* [What is expected]: Among the records that follow, set down only the lines from the one containing "This screenshot has height=683, width=808." to the one containing "Screen dimensions: 632x531", both included, exactly.
= = =
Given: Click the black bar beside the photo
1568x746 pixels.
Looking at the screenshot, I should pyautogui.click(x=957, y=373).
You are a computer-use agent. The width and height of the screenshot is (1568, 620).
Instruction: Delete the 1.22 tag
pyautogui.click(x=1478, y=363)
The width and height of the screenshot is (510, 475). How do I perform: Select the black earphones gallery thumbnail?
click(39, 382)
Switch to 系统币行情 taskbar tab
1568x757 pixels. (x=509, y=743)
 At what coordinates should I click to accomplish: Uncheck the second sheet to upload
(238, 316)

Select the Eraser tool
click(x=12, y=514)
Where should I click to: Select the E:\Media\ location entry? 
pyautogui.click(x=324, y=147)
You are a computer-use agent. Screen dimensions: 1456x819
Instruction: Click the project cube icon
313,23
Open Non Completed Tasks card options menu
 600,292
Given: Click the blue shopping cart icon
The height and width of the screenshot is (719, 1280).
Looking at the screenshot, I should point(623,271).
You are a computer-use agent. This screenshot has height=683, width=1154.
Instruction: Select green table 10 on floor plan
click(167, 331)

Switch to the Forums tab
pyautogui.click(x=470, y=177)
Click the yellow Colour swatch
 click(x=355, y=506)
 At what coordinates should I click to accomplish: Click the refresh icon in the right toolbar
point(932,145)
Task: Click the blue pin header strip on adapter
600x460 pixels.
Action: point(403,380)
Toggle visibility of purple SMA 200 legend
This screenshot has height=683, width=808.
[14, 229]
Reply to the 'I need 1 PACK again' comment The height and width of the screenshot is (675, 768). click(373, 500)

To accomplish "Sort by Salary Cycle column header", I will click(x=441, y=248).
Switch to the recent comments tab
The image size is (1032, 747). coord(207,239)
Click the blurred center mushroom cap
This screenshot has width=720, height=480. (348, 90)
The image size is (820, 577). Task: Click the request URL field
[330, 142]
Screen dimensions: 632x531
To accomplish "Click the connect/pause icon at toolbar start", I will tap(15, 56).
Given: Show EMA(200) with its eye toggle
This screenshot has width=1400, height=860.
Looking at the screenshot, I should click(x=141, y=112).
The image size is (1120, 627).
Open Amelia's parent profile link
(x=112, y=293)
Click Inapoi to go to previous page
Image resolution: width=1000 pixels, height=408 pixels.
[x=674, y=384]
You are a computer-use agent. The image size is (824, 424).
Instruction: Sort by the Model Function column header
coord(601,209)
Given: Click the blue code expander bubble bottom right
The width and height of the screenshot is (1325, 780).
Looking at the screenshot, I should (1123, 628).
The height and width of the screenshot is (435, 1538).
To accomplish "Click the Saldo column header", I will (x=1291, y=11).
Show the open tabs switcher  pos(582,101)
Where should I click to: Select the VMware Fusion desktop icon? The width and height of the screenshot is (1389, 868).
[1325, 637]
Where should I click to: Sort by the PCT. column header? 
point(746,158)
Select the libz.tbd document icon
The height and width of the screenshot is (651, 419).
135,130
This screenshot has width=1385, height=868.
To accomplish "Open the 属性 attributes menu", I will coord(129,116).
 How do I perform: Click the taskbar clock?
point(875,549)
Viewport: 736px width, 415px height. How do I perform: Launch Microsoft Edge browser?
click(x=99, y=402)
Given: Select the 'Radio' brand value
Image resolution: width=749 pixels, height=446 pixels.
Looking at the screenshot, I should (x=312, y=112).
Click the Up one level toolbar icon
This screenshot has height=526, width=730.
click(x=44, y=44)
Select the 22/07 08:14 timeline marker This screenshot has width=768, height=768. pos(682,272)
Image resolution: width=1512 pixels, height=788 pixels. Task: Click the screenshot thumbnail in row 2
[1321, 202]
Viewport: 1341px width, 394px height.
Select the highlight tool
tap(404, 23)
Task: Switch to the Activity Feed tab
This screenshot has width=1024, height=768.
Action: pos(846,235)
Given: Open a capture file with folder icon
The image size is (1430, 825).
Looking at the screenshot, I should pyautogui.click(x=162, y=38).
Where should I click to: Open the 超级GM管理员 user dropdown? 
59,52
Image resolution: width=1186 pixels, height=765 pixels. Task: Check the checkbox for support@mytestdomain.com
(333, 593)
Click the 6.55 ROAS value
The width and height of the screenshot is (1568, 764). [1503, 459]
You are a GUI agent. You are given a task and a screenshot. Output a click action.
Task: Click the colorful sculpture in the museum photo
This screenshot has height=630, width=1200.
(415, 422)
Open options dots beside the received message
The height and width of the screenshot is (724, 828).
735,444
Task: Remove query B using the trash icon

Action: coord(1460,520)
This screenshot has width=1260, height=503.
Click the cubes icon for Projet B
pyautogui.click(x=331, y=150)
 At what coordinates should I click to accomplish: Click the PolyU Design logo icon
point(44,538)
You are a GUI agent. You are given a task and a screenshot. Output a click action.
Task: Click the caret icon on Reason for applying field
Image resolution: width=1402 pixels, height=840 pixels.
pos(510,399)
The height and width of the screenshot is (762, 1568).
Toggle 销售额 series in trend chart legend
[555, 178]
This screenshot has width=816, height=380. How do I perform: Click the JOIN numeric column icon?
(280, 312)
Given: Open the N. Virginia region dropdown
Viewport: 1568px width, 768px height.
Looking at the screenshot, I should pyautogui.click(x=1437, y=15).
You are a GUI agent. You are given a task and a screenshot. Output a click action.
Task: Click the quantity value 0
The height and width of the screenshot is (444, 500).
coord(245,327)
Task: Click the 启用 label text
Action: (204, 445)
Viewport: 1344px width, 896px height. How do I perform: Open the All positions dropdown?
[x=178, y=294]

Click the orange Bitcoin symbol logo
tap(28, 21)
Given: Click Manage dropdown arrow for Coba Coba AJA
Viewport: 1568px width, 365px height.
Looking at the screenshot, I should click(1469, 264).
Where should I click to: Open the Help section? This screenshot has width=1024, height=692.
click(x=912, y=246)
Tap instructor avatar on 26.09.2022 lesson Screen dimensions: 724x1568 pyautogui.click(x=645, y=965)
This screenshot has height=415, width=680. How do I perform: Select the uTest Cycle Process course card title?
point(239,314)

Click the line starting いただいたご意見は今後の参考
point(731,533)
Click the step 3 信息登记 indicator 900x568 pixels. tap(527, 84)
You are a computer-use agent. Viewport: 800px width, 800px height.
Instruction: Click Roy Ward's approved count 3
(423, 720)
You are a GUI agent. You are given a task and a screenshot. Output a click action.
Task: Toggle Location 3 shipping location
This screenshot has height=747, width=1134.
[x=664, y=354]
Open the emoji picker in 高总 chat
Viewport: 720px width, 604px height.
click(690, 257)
= = =
* [Your response]:
This screenshot has height=683, width=808.
[14, 229]
Reply to the 'I need 1 PACK again' comment The height and width of the screenshot is (675, 768). click(373, 500)

To accomplish "Sort by Salary Cycle column header", I will click(x=441, y=248).
Switch to the recent comments tab
The image size is (1032, 747). coord(207,239)
Click the blurred center mushroom cap
This screenshot has width=720, height=480. (348, 90)
The image size is (820, 577). Task: Click the request URL field
[330, 142]
Screen dimensions: 632x531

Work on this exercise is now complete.